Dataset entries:
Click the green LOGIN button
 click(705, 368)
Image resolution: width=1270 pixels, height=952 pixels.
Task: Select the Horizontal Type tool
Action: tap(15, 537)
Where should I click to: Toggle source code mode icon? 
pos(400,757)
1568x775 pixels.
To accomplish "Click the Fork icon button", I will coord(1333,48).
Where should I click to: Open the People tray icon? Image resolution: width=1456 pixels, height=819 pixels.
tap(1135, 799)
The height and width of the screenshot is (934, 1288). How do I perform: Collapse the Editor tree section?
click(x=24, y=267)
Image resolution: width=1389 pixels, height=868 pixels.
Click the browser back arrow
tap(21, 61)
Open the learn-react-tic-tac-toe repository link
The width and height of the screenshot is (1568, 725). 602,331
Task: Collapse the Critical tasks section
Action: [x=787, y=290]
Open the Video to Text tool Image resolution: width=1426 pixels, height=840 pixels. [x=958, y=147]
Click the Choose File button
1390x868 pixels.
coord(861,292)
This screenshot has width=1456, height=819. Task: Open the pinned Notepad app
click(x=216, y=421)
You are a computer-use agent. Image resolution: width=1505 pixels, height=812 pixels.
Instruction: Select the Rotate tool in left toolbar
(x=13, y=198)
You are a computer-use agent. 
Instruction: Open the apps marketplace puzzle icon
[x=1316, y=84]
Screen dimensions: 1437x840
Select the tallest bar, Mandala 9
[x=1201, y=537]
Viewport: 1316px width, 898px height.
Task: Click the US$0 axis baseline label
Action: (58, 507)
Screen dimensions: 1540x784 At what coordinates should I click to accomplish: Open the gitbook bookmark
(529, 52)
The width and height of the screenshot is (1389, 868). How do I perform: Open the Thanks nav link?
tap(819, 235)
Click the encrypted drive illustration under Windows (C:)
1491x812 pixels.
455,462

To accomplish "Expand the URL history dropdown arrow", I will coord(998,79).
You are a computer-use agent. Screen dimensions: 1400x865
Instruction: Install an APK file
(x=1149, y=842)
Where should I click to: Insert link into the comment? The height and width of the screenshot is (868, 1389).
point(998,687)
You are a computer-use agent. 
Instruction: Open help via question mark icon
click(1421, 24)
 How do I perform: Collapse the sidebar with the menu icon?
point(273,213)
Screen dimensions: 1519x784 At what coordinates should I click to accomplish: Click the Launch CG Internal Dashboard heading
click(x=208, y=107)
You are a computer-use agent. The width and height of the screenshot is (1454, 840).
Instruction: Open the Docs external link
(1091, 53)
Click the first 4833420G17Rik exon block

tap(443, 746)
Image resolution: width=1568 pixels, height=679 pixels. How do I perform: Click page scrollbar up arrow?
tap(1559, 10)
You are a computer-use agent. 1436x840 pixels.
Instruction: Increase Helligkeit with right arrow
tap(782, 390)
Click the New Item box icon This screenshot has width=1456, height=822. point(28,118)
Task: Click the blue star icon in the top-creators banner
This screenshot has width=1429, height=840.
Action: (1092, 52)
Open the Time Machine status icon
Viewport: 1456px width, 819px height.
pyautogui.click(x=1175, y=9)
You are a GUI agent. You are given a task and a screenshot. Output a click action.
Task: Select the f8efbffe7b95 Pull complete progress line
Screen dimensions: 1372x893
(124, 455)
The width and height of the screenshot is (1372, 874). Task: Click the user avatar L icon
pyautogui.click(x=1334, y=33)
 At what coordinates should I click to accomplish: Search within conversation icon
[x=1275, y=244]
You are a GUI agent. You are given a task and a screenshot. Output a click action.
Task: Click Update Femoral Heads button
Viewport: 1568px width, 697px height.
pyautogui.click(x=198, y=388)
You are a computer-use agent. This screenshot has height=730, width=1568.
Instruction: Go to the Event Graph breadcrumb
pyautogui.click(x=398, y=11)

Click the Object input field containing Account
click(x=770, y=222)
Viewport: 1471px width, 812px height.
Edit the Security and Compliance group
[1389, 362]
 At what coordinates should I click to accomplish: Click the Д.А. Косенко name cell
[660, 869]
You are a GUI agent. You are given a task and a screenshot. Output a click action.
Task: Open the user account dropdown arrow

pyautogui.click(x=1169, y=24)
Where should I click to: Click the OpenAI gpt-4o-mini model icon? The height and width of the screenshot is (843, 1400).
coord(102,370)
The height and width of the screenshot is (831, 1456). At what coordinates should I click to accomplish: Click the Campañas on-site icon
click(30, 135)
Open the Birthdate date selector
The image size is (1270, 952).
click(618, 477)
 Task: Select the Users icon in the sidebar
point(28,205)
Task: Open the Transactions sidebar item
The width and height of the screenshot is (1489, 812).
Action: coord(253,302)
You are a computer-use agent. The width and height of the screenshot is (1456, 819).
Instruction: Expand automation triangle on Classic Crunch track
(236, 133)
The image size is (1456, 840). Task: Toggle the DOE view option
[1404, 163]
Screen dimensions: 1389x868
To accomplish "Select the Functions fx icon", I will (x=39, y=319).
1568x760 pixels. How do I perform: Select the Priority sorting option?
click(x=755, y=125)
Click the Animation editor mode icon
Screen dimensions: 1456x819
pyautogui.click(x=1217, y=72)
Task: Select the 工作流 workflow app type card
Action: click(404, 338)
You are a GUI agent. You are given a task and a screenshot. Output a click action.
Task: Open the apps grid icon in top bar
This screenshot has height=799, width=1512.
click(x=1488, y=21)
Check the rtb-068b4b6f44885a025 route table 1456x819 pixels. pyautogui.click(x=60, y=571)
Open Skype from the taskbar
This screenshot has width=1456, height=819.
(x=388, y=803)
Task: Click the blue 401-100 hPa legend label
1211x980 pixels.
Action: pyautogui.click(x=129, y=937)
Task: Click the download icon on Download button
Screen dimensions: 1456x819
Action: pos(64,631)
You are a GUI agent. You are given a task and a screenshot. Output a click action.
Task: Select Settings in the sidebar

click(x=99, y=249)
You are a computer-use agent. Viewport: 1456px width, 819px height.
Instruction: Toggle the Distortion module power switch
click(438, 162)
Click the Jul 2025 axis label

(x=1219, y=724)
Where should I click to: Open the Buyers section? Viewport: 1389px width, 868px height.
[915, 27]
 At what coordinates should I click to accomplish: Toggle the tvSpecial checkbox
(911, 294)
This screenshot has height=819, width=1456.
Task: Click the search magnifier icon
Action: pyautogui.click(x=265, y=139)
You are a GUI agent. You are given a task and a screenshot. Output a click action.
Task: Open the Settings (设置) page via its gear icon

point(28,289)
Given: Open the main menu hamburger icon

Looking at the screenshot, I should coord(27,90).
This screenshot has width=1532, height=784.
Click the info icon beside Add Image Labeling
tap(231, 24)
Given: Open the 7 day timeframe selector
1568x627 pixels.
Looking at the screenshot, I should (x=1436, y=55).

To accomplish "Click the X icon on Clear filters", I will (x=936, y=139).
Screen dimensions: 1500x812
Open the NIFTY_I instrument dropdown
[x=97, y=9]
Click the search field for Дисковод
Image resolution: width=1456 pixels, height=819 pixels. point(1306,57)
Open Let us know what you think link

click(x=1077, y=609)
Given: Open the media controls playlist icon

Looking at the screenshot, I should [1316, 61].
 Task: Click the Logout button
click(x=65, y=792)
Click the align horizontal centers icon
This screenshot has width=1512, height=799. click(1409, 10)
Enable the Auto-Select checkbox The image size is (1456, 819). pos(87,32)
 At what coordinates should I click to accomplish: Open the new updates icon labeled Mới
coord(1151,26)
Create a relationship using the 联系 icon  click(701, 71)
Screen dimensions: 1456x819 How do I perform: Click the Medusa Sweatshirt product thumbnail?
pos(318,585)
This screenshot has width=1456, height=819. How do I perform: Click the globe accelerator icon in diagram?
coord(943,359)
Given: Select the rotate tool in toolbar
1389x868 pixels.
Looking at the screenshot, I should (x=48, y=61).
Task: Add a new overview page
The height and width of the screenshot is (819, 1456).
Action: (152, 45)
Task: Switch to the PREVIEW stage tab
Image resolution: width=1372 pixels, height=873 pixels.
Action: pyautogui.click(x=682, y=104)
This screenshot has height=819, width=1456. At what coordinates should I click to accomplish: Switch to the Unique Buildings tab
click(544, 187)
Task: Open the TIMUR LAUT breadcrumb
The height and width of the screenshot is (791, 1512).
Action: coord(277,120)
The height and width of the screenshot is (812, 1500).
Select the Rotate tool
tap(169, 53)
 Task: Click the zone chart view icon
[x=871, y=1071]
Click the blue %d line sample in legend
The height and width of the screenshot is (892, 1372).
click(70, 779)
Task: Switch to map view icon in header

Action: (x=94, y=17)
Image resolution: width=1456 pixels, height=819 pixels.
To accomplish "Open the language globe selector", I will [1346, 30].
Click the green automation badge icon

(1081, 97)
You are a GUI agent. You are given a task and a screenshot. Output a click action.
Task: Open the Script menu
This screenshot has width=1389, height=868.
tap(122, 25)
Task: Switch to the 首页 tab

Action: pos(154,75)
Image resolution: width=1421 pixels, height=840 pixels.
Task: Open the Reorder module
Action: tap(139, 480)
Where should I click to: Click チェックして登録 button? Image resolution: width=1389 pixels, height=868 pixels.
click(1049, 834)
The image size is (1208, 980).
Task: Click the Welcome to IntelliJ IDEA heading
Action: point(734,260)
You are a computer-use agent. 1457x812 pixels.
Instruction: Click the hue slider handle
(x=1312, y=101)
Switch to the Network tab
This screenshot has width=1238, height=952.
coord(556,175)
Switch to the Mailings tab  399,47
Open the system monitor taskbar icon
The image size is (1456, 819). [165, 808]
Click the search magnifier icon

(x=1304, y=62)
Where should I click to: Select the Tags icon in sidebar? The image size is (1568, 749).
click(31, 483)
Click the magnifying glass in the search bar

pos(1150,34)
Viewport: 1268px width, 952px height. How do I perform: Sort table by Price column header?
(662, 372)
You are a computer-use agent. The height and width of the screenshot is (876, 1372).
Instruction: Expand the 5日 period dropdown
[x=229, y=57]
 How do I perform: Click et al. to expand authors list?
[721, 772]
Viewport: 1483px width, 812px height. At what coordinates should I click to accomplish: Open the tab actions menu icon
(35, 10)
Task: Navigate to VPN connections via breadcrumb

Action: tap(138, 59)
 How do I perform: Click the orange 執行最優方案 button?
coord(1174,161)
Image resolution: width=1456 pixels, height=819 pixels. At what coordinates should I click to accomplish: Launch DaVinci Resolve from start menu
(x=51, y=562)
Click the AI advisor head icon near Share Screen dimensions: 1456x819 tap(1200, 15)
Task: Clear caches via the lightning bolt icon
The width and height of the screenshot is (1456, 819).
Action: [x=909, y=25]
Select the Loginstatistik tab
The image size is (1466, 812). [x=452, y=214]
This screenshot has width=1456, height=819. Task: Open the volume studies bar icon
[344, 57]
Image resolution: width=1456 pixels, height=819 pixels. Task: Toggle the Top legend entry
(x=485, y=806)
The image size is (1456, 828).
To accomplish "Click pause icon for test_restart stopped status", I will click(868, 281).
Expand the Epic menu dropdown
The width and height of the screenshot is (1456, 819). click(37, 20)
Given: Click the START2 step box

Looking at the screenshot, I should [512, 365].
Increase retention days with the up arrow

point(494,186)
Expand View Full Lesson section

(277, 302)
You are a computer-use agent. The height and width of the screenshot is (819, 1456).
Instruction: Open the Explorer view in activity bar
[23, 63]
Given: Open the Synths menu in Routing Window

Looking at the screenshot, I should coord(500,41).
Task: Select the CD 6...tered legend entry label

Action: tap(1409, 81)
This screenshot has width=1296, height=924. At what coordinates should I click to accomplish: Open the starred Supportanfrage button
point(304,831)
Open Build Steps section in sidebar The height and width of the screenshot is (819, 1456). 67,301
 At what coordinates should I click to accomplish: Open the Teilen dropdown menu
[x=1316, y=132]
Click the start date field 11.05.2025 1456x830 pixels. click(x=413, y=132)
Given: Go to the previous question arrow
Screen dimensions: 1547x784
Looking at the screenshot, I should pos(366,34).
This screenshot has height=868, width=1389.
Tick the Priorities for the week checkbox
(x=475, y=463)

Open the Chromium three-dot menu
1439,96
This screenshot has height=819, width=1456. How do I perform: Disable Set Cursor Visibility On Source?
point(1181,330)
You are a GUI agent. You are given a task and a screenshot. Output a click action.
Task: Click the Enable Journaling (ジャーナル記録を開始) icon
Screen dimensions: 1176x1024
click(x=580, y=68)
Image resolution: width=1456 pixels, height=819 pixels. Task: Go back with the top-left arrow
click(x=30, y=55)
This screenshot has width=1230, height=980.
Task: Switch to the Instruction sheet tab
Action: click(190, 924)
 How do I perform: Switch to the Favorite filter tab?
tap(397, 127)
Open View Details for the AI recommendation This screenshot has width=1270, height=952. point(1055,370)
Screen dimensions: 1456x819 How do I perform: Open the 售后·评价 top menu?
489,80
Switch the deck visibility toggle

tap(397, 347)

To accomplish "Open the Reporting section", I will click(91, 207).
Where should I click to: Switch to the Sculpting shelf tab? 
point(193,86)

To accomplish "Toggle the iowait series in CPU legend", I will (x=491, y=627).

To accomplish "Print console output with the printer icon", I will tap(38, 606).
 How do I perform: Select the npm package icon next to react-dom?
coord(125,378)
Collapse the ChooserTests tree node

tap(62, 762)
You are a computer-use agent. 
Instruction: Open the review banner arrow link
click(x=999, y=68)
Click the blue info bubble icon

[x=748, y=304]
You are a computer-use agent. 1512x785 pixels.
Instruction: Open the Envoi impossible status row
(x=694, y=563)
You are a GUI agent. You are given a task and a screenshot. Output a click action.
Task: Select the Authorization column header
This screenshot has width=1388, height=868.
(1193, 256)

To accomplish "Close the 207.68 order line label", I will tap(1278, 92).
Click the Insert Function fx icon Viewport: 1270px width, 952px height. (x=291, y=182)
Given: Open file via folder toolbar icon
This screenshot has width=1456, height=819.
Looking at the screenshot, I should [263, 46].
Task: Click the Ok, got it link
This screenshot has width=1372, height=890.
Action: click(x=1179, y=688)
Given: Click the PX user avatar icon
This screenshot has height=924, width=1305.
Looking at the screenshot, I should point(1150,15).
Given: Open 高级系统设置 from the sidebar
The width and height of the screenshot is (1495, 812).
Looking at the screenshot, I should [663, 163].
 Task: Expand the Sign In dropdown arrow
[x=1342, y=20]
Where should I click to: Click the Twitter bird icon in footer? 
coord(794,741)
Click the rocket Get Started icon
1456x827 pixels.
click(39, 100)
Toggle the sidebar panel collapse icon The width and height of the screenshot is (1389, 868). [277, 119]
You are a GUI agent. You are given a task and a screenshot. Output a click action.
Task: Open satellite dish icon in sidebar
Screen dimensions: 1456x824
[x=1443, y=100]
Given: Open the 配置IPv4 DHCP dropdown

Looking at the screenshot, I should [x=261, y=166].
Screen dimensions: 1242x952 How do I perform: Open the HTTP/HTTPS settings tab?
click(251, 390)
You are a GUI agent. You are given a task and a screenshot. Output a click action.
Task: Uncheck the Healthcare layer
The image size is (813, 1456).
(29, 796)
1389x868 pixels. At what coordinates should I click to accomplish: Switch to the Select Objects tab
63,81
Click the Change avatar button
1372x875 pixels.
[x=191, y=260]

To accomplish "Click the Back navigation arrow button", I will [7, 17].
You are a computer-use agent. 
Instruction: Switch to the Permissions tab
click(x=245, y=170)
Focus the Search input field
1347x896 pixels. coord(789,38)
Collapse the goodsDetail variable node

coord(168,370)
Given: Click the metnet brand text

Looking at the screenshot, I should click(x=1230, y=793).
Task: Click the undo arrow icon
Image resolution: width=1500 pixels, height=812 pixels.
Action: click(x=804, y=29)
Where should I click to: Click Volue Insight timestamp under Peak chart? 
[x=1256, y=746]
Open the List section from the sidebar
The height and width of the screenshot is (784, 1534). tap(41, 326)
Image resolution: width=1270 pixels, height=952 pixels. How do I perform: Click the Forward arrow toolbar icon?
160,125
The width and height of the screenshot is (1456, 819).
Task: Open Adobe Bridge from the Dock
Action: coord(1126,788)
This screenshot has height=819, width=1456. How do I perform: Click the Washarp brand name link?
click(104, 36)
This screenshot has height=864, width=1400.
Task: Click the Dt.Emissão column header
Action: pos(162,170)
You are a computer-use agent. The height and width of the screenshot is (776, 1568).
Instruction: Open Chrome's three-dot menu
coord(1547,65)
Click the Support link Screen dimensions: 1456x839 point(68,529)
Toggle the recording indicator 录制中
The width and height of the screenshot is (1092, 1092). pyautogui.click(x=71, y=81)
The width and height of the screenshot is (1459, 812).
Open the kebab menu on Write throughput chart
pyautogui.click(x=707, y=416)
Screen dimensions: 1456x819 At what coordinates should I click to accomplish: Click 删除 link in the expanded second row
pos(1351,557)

§ **Problem details**
Filter the entries and keep only the lines holding "Enable".

§ **Response to the task**
Enable the Auto-Select checkbox The image size is (1456, 819). pos(87,32)
Task: Click the Enable Journaling (ジャーナル記録を開始) icon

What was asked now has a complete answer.